= Beginning of Section =

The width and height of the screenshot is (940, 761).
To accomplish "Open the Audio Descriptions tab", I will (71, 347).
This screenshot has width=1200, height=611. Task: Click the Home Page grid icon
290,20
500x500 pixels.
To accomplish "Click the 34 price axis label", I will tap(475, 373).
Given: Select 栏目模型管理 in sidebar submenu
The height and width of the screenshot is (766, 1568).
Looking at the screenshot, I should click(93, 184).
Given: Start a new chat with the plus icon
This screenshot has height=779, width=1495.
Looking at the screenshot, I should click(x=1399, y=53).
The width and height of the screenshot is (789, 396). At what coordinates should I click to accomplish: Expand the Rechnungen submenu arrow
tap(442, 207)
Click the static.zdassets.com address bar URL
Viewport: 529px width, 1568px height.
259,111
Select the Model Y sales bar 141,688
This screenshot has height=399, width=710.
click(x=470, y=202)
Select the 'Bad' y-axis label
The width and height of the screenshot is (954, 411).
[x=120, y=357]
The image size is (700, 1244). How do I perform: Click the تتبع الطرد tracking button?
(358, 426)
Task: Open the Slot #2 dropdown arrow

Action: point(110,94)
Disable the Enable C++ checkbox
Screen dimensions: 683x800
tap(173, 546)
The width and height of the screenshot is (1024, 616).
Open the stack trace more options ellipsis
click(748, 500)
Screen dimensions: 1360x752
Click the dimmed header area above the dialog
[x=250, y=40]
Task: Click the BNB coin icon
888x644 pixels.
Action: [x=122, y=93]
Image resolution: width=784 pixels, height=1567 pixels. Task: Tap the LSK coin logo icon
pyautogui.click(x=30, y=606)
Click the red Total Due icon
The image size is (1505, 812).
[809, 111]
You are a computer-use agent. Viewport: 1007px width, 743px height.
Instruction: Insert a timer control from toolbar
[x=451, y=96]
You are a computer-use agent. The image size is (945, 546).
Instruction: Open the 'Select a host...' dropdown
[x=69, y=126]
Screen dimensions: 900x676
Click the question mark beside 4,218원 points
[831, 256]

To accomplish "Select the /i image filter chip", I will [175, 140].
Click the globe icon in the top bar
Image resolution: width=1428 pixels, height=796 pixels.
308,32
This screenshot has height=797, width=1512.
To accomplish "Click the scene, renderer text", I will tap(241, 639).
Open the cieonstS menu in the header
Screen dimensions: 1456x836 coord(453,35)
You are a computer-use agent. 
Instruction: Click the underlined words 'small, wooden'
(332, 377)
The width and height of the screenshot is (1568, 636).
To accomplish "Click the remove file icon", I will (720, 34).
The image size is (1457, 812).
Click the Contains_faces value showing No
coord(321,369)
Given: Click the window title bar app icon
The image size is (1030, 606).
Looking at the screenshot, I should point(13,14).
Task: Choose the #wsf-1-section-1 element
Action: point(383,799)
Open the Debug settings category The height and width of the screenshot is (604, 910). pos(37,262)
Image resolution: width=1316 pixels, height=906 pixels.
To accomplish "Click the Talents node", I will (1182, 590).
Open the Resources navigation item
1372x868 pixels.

= End of Section =

• ACTIVITY
Every record in the listing above should be reproduced exactly.

• RESPONSE AREA
The width and height of the screenshot is (940, 761).
To accomplish "Open the Audio Descriptions tab", I will (71, 347).
This screenshot has width=1200, height=611. Task: Click the Home Page grid icon
290,20
500x500 pixels.
To accomplish "Click the 34 price axis label", I will tap(475, 373).
Given: Select 栏目模型管理 in sidebar submenu
The height and width of the screenshot is (766, 1568).
Looking at the screenshot, I should click(93, 184).
Given: Start a new chat with the plus icon
This screenshot has height=779, width=1495.
Looking at the screenshot, I should click(x=1399, y=53).
The width and height of the screenshot is (789, 396). At what coordinates should I click to accomplish: Expand the Rechnungen submenu arrow
tap(442, 207)
Click the static.zdassets.com address bar URL
Viewport: 529px width, 1568px height.
259,111
Select the Model Y sales bar 141,688
This screenshot has height=399, width=710.
click(x=470, y=202)
Select the 'Bad' y-axis label
The width and height of the screenshot is (954, 411).
[x=120, y=357]
The image size is (700, 1244). How do I perform: Click the تتبع الطرد tracking button?
(358, 426)
Task: Open the Slot #2 dropdown arrow

Action: point(110,94)
Disable the Enable C++ checkbox
Screen dimensions: 683x800
tap(173, 546)
The width and height of the screenshot is (1024, 616).
Open the stack trace more options ellipsis
click(748, 500)
Screen dimensions: 1360x752
Click the dimmed header area above the dialog
[x=250, y=40]
Task: Click the BNB coin icon
888x644 pixels.
Action: [x=122, y=93]
Image resolution: width=784 pixels, height=1567 pixels. Task: Tap the LSK coin logo icon
pyautogui.click(x=30, y=606)
Click the red Total Due icon
The image size is (1505, 812).
[809, 111]
You are a computer-use agent. Viewport: 1007px width, 743px height.
Instruction: Insert a timer control from toolbar
[x=451, y=96]
You are a computer-use agent. The image size is (945, 546).
Instruction: Open the 'Select a host...' dropdown
[x=69, y=126]
Screen dimensions: 900x676
Click the question mark beside 4,218원 points
[831, 256]

To accomplish "Select the /i image filter chip", I will [175, 140].
Click the globe icon in the top bar
Image resolution: width=1428 pixels, height=796 pixels.
308,32
This screenshot has height=797, width=1512.
To accomplish "Click the scene, renderer text", I will tap(241, 639).
Open the cieonstS menu in the header
Screen dimensions: 1456x836 coord(453,35)
You are a computer-use agent. 
Instruction: Click the underlined words 'small, wooden'
(332, 377)
The width and height of the screenshot is (1568, 636).
To accomplish "Click the remove file icon", I will (720, 34).
The image size is (1457, 812).
Click the Contains_faces value showing No
coord(321,369)
Given: Click the window title bar app icon
The image size is (1030, 606).
Looking at the screenshot, I should point(13,14).
Task: Choose the #wsf-1-section-1 element
Action: point(383,799)
Open the Debug settings category The height and width of the screenshot is (604, 910). pos(37,262)
Image resolution: width=1316 pixels, height=906 pixels.
To accomplish "Click the Talents node", I will (1182, 590).
Open the Resources navigation item
1372x868 pixels.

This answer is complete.